To do ::
a) From the passage below about the Code Blue announcement, list every activity that people in the waiting room stop doing when they hear it.
b) In the Code Blue passage below, turn the paragraph beginning "If your loved one is in Tower B" into a short bulleted list.

Extract ::
╔══
Silence is broken as the announcement blares over the intercom:
“Code Blue, Tower A, Room 627…
Code Blue, Tower A, Room 627…
Code Blue, Tower A, Room 627…”
The “Blue Team” rushes to Room 627 and everyone in the Critical Care Waiting Room stops what they are doing.
Books lay in the laps of previously ferocious readers. Ear buds connected to iPods are held in the hands of previously focused listeners. Fingers stop typing and gently rest on the keyboards of laptops, conversations stop, and almost everyone’s eyes are fixed on the speaker on the wall as if the words could be seen.
“Code Blue” indicates that a patient is in trouble and has need of immediate help. In most cases, it means the patient needs resuscitation.
For a brief moment, everyone in the room is focused on two things:
If your loved one is in Tower B, you can return to the book you were reading, the conversation you were having, or you can try to go back to sleep. If your loved one is in Tower A, you wait for the room number, hoping that the number they call is not significant to you.
╚══
Dataset content ::
╔══
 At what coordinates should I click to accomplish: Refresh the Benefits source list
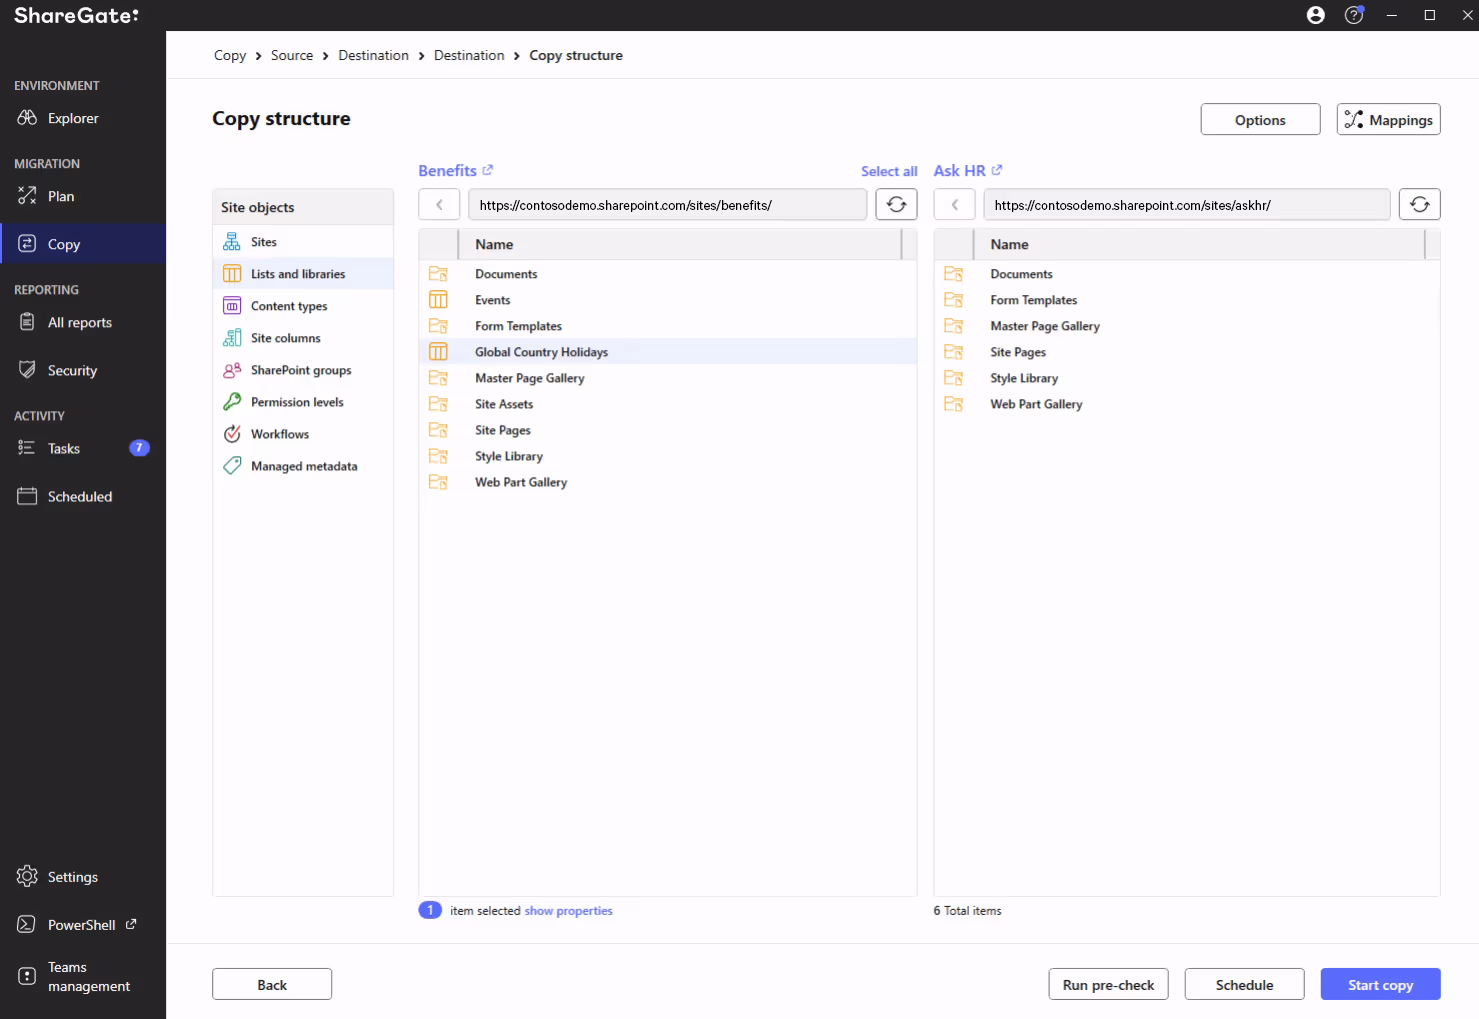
╚══
Answers to the tasks ::
a)
- Reading books
- Listening through ear buds connected to iPods
- Typing on laptops
- Talking in conversations

b)
- Loved one in Tower B: you can go back to your book or conversation, or try to sleep again.
- Loved one in Tower A: you wait for the room number and hope it is not one that matters to you.